Comparé à d’autres synchronies européennes, le temps événementiel grec est indéniablement plus rapide, insoutenable, voire écrasant. Sa densité en événements catastrophiques qui s’accumulent invariablement jour après jour atteint les sommets de l’inimaginable, pourtant réalisé. Et déjà, à la décharge de notre seul temps restant, c’est-à-dire, ce présent répété sans cesse dans l’urgence imposée comme sur un champ de bataille, les déchets de l’inacceptable envahissent l’espace social et d’abord dans nos villes. Nul doute que la crise c’est aussi la consécration de la souillure. Après plus de deux ans de Troïkanisme, certains grecs prennent, certes un peu tard, la mesure de la guerre totale introduite par la dette souveraine.

====

* _Problème à résoudre_:
Mettez à jour le passage sur la crise grecque de « Comparé à d’autres » jusqu'à « la dette souveraine. » inclus, en substituant « trois ans » à « deux ans ».

====

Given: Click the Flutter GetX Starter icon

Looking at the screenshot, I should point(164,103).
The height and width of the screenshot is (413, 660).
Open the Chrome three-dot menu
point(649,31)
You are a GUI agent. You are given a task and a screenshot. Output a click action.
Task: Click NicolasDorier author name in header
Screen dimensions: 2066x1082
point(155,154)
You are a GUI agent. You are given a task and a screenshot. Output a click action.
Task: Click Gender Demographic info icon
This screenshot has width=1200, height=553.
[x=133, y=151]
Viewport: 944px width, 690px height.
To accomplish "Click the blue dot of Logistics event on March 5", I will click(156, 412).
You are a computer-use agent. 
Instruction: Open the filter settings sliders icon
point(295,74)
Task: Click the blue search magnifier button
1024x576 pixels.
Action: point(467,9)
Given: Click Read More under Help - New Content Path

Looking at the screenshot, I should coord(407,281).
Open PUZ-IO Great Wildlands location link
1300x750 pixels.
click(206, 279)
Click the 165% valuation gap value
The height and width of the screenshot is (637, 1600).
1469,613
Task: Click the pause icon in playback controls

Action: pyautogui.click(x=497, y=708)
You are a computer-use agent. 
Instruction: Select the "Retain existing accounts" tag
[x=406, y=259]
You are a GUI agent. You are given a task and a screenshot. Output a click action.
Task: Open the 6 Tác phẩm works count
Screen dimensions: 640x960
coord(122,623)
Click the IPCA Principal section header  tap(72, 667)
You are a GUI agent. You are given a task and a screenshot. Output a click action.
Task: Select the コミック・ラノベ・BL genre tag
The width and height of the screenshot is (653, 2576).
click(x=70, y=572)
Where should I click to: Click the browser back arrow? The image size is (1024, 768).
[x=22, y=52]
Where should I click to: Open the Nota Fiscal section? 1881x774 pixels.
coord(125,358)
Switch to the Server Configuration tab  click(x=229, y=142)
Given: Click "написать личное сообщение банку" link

====

* _Réponse ci-dessous_:
Comparé à d’autres synchronies européennes, le temps événementiel grec est indéniablement plus rapide, insoutenable, voire écrasant. Sa densité en événements catastrophiques qui s’accumulent invariablement jour après jour atteint les sommets de l’inimaginable, pourtant réalisé. Et déjà, à la décharge de notre seul temps restant, c’est-à-dire, ce présent répété sans cesse dans l’urgence imposée comme sur un champ de bataille, les déchets de l’inacceptable envahissent l’espace social et d’abord dans nos villes. Nul doute que la crise c’est aussi la consécration de la souillure. Après plus de trois ans de Troïkanisme, certains grecs prennent, certes un peu tard, la mesure de la guerre totale introduite par la dette souveraine.